The veteran Republican strategist Rick Wilson told the Guardian last month that the anti-woke governor was “all hat, no cattle”.

The DeSantis campaign continues to project an air of confidence. “This is a marathon, not a sprint,” he told reporters in Texas, according to NBC, after the network’s poll showed him with only 22% support from Republican primary voters, down from 31% in April.

“[Joe] Biden beats Trump in the swing states and I beat Biden handily in the swing states. That’s ultimately the election right there. If you don’t have a path to do that, then nominating [Trump] doesn’t make sense.”

Despite the defiance, there is evidence to suggest DeSantis is becoming more aware that some of his extreme actions in Florida might not be popular on the national stage.

He has largely avoided the debate over abortion after signing a six-week ban in his home state; and, significantly, made a legal move this week seeking to postpone the trial in Disney’s lawsuit against him until after the 2024 election. A wave of Republicans, including the former New Jersey governor Chris Christie, a presidential nomination rival, have accused DeSantis of betraying conservative values by retaliating against a private company for disagreeing with him.

One national issue DeSantis believes will be a winner for him is his stance on immigration. He has made several trips to the border, where he has committed Florida law enforcement resources to combat what he calls “Biden’s border crisis”.

But immigration advocates think DeSantis’s agenda and proposals will put off even more voters.

“He wants to overturn the 14th amendment, indefinitely detain children, and create a mass-deportation regime that would uproot families and destabilize communities across the country. It’s as ugly as it is unworkable,” said Zachary Mueller, political director of America’s Voice.
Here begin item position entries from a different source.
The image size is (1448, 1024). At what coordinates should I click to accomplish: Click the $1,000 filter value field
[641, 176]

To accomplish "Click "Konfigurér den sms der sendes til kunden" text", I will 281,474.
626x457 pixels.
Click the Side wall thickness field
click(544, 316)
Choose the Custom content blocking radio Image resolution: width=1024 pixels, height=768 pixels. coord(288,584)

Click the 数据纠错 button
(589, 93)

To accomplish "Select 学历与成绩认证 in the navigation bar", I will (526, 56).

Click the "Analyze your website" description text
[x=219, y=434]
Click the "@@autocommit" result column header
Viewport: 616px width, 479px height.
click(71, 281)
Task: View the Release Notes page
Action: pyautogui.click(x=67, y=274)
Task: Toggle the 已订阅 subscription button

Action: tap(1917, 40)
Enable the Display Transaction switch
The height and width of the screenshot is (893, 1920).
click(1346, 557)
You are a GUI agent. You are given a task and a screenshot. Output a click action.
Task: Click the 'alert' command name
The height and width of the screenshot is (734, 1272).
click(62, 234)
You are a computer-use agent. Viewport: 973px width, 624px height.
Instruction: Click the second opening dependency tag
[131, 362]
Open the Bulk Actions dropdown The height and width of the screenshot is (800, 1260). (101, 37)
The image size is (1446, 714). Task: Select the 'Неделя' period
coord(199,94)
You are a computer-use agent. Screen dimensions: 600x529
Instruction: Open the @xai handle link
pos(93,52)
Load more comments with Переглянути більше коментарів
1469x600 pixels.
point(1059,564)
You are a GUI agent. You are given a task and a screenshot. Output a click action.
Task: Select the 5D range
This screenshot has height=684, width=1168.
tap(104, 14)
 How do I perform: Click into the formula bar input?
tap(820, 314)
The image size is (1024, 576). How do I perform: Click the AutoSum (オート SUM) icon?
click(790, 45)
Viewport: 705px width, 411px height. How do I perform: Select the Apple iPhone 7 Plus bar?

“It encapsulates the Republican party’s ongoing descent into dangerous extremism on immigration, all politics and red meat for the base and no real solutions or efforts to move beyond perpetual chaos, fearmongering, and bigoted extremes.”

Craig, meanwhile, believes DeSantis is running short on both time and personality.

“I used to view him as fairly charismatic, but his recent performance seems to belie that,” he said.

“Maybe he can smooth it out. Richard Nixon wasn’t Mr Charisma and he got elected, so it’s certainly not impossible.

“But DeSantis is facing the big guy and I don’t think he’s got a lot of room left. He needs to gain momentum somehow in the next month or two or some of the people who would like to move on from Trump may also decide it’s time to move on from DeSantis.”